Potash Hill

Letters

Remembering Hillary 
Hilary Sloin ’85 and theater professor Geoffry Brown rehearse for Hilary’s play Minefield. Photo from archives I sent a poem I wrote the day I found out Hilary Sloin had died (Potash Hill Fall 2019), but asked that it not be considered for Potash Hill because I expressed anger at her for dying, and because I used cuss words. And then I thought of the years she and I worked with T. Wilson in Poetry Workshop. Hil and I were so serious about writing then and, gratifyingly, T. took us seriously. It was the best writing training I’ve ever had—sitting in that sunny classroom, high up in an old barn, arguing about whether one word or another was extraneous. 

I think the poem would pass a workshop criticism. I think Hil would be ok with the F-bombs and the anger. We were estranged for years, but she was never far from my thoughts and a couple years ago I found her again. We were both working on old furniture and selling old stuff. Both single, living with our dogs and driving old pickup trucks. Our apples didn’t fall far. 

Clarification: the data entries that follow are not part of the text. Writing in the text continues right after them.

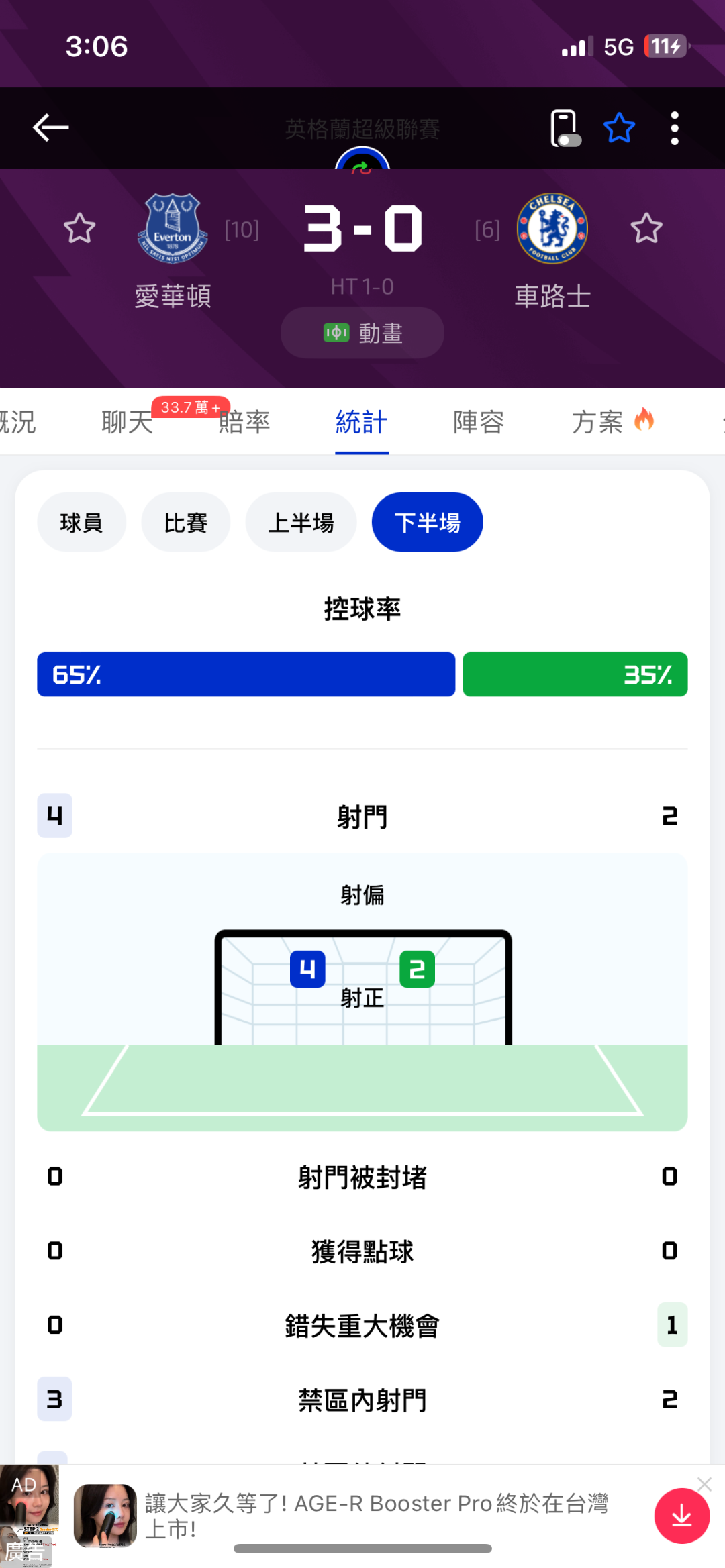Tap the green 35% possession bar
Viewport: 725px width, 1568px height.
[575, 674]
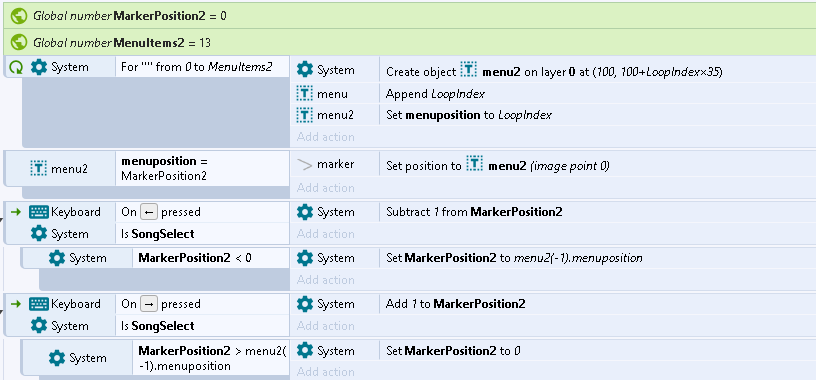
Task: Click Add action below Subtract 1 action
Action: (326, 234)
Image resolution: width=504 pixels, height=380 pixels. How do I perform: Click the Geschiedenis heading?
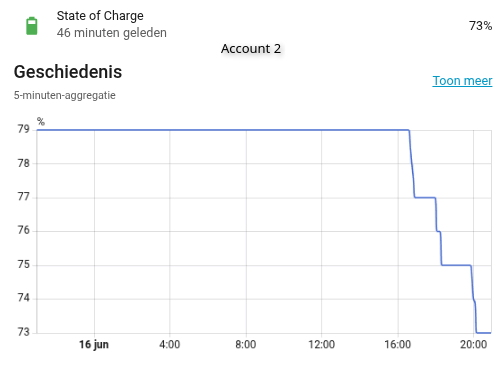coord(68,72)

In fact, we first met in the apple trees next to the dining hall. We climbed the apple trees and talked like third graders: what do you like, what’s cool. We never agreed on everything but we related to each other a lot. She was funny, she was sweet, she was opinionated, she wasn’t always right, she made me laugh. She was an amazingly hard-working and talented writer. I’m lucky I knew her. 
—Rachel Mendez ’85  

Sacred Singing
I’m a PhD student at the University of Illinois and am working on my dissertation about Sacred Harp singing in the northeast. I found a reference to an article in Potash Hill, Spring of 1981, by Anthony Barrand and Carole Moody, called “The Making of Northern Harmony.” I was wondering if it’s possible to acquire this article either through your office, the library, or elsewhere on campus. Thanks very much for any help you can offer.
—Jonathon Smith 

Marlboro’s archivist fellow Megan O’Loughlin was able to locate this issue of Potash Hill in the library and sent a scan of “The Making of Northern Harmony” to Jonathon, which you can find here: marlboro.edu/harmony. —ed. 

Last Potash Hill?
If things go well with Emerson College as planned, this Potash Hill stands to be the penultimate issue, with one more published in Fall 2020 to honor our last graduating class on campus, make some cumulative sense of Marlboro’s legacy, and prepare readers for what might come next. Readers are encouraged to contribute to this final issue, in the form of letters, memories, vignettes, poems, or pictures. What was your favorite class? Who was your biggest crush? What was your ultimate Marlboro experience? What did this land that we all hold dear mean to you? Please send your memories to pjohansson@marlboro.edu. We will publish as many submissions as space allows, and post the remainder online. 

Errata
As an alumna who graduated last May, I was able to see firsthand some of the work that was done with CASP and the asylum seekers (Potash Hill Fall 2019). I noticed that one of the main participants in the committee, Rosario de Swanson, a professor who has gone above and beyond in her work for the college, was not mentioned in the article. I hope there will be some acknowledgement of this error and that it will be made right.
—Alicia Lowden ’19 

Thanks, Alicia, for keeping us honest. Rosario’s name was added to the digital version of the Fall 2019 Potash Hill. Please accept our apologies. —ed. 

Potash Hill regrets that we misspelled the name of departed staff member Karleen Crossman in her obituary. —ed.